Extract the rows below without changing anything. Begin at the line that contains "Given: Click View all sizes link" and stop after the last line of the rows.
****************************************
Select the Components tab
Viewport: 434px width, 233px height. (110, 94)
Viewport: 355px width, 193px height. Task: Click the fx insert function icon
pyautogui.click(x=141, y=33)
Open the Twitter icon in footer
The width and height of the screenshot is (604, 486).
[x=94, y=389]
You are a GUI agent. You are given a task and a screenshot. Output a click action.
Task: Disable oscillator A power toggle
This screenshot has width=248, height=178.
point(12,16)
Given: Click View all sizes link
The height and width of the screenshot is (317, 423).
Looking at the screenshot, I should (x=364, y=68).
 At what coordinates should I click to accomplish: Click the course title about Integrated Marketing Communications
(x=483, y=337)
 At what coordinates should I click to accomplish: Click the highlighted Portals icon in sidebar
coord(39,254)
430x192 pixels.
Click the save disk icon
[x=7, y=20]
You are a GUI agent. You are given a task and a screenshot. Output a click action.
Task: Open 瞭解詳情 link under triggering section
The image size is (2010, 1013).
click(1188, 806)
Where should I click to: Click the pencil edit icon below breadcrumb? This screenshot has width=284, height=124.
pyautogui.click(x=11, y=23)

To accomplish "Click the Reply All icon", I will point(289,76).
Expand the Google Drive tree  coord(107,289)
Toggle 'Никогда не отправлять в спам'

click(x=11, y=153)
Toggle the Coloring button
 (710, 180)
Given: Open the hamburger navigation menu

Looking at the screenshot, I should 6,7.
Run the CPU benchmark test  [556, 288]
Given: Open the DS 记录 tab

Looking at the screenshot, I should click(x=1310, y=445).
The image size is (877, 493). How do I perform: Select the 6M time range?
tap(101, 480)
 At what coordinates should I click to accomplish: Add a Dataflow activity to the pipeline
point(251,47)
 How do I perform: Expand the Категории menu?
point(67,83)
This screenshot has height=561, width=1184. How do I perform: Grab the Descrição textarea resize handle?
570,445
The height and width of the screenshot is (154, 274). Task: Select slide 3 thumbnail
****************************************
» WRITTEN RESPONSE:
Given: Click View all sizes link
The height and width of the screenshot is (317, 423).
Looking at the screenshot, I should (x=364, y=68).
 At what coordinates should I click to accomplish: Click the course title about Integrated Marketing Communications
(x=483, y=337)
 At what coordinates should I click to accomplish: Click the highlighted Portals icon in sidebar
coord(39,254)
430x192 pixels.
Click the save disk icon
[x=7, y=20]
You are a GUI agent. You are given a task and a screenshot. Output a click action.
Task: Open 瞭解詳情 link under triggering section
The image size is (2010, 1013).
click(1188, 806)
Where should I click to: Click the pencil edit icon below breadcrumb? This screenshot has width=284, height=124.
pyautogui.click(x=11, y=23)

To accomplish "Click the Reply All icon", I will point(289,76).
Expand the Google Drive tree  coord(107,289)
Toggle 'Никогда не отправлять в спам'

click(x=11, y=153)
Toggle the Coloring button
 (710, 180)
Given: Open the hamburger navigation menu

Looking at the screenshot, I should 6,7.
Run the CPU benchmark test  [556, 288]
Given: Open the DS 记录 tab

Looking at the screenshot, I should click(x=1310, y=445).
The image size is (877, 493). How do I perform: Select the 6M time range?
tap(101, 480)
 At what coordinates should I click to accomplish: Add a Dataflow activity to the pipeline
point(251,47)
 How do I perform: Expand the Категории menu?
point(67,83)
This screenshot has height=561, width=1184. How do I perform: Grab the Descrição textarea resize handle?
570,445
The height and width of the screenshot is (154, 274). Task: Select slide 3 thumbnail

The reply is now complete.